(DATA TO PROCESS)

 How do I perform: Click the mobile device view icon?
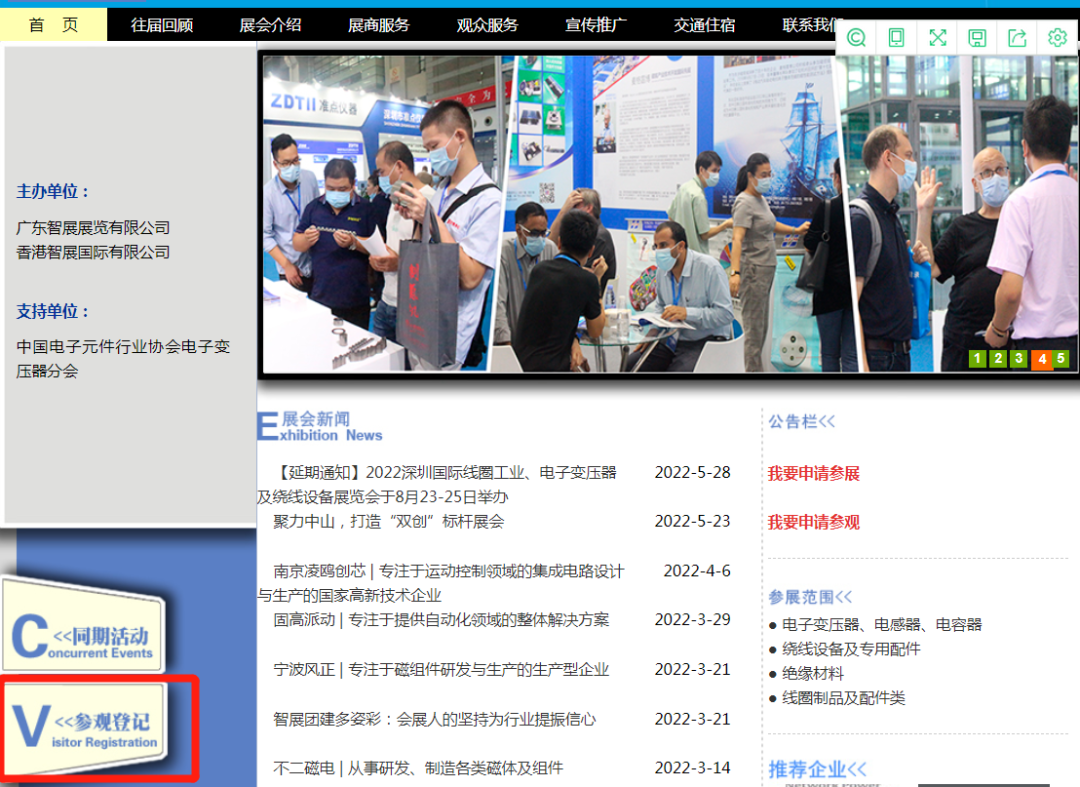click(x=897, y=38)
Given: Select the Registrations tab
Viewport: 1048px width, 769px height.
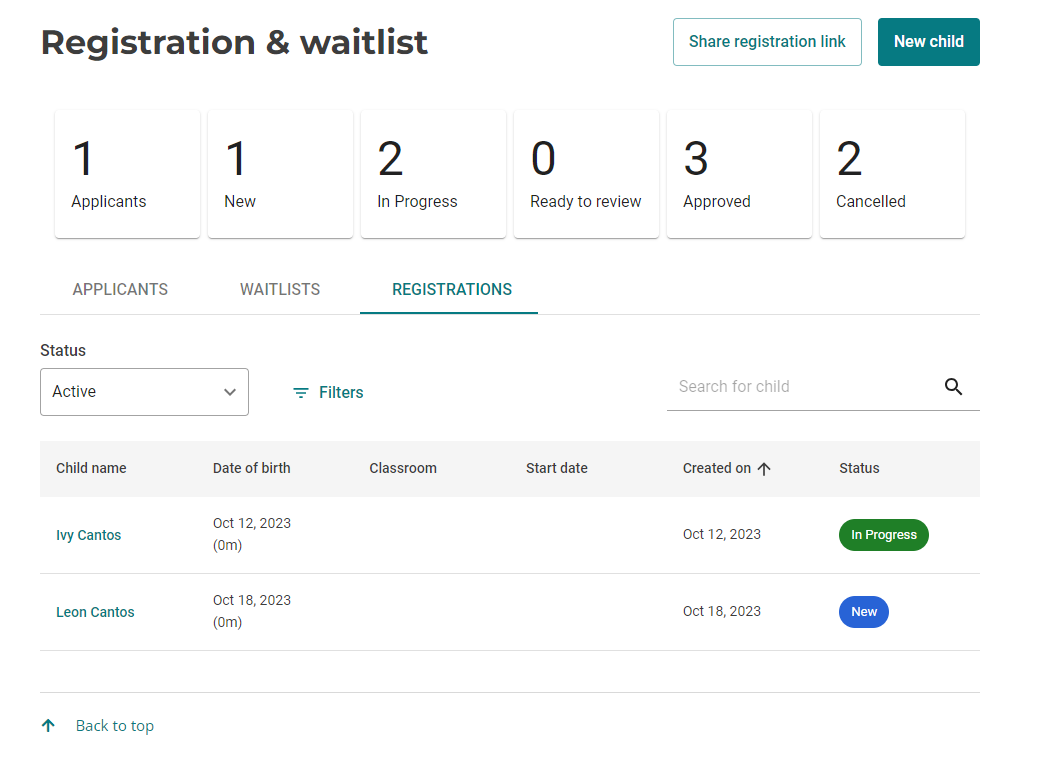Looking at the screenshot, I should click(451, 289).
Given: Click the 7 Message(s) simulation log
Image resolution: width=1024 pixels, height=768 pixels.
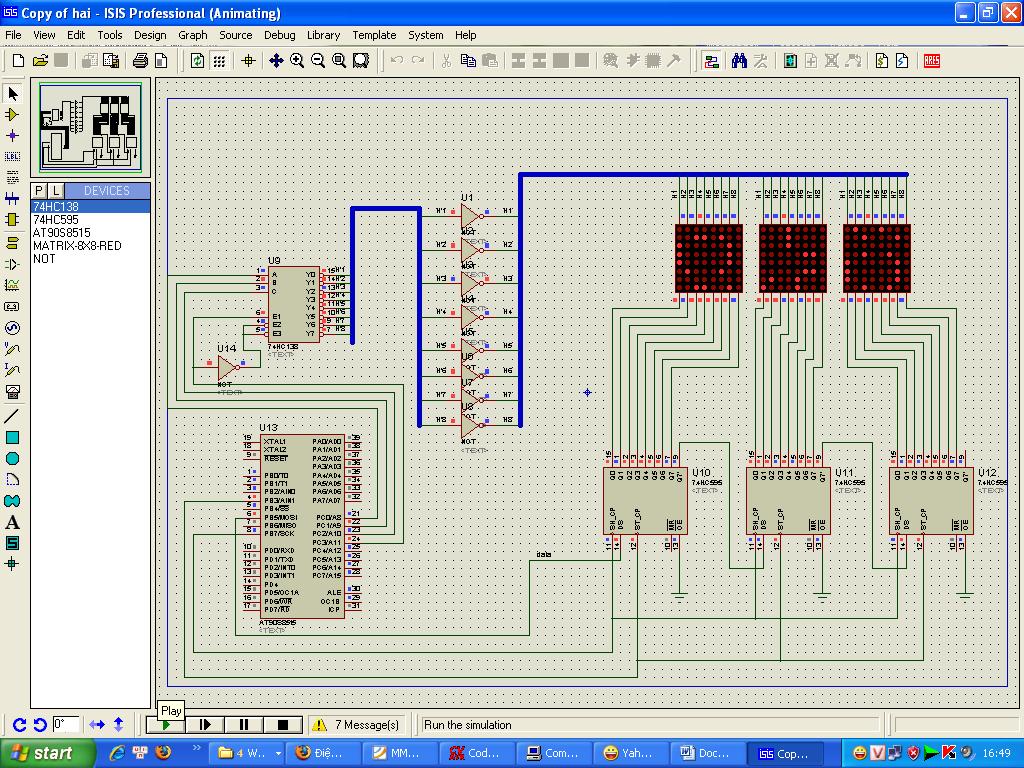Looking at the screenshot, I should (x=366, y=725).
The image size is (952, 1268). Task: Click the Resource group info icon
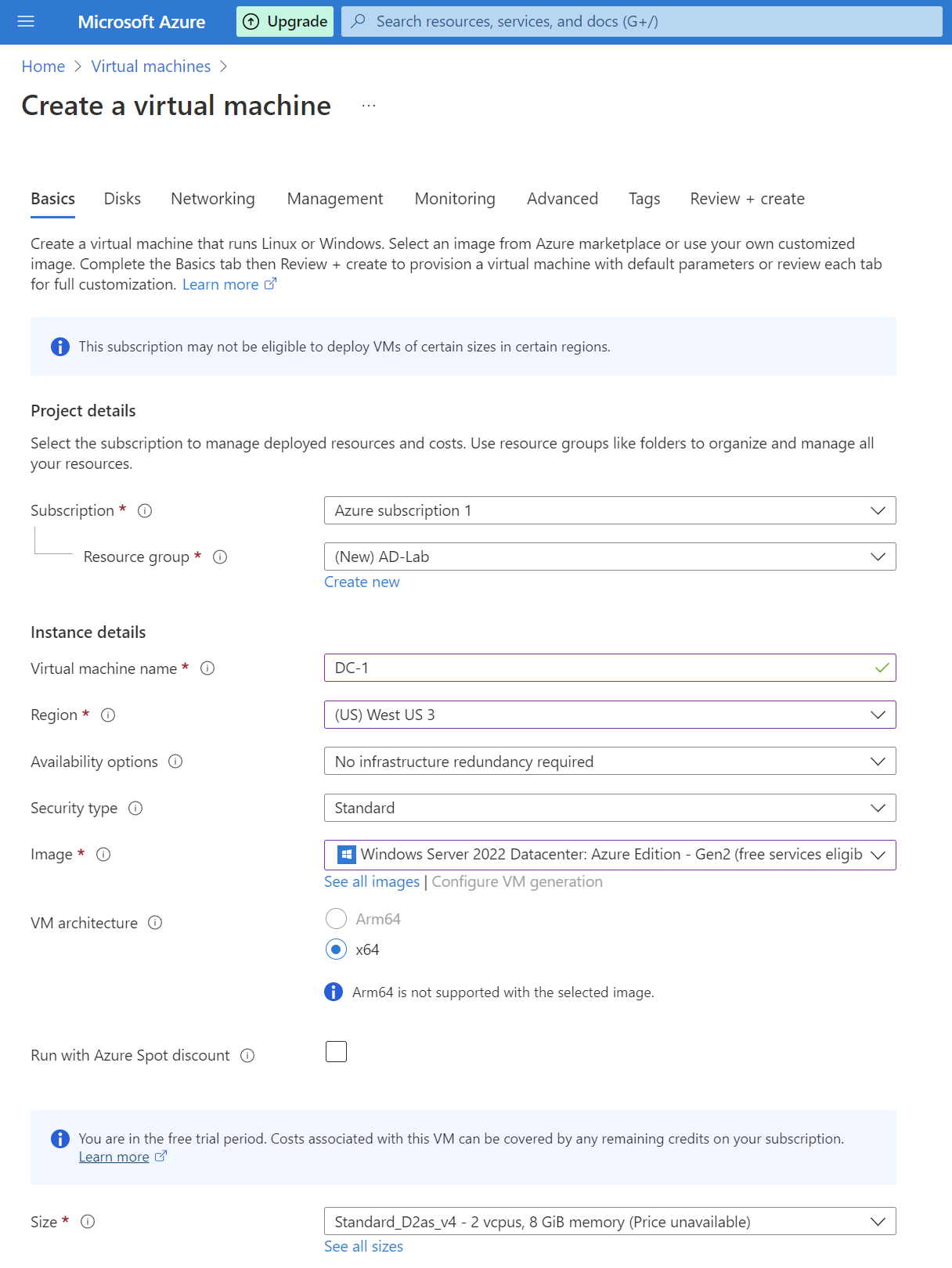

(End DATA TO PROCESS)

▶ [PROBLEM]:
Word for word, reproduce all the data, but not the pictures.

▶ [ANSWER BOX]:
 How do I perform: Click the mobile device view icon?
click(x=897, y=38)
Given: Select the Registrations tab
Viewport: 1048px width, 769px height.
Looking at the screenshot, I should click(451, 289).
Given: Click the 7 Message(s) simulation log
Image resolution: width=1024 pixels, height=768 pixels.
Looking at the screenshot, I should (x=366, y=725).
The image size is (952, 1268). Task: Click the Resource group info icon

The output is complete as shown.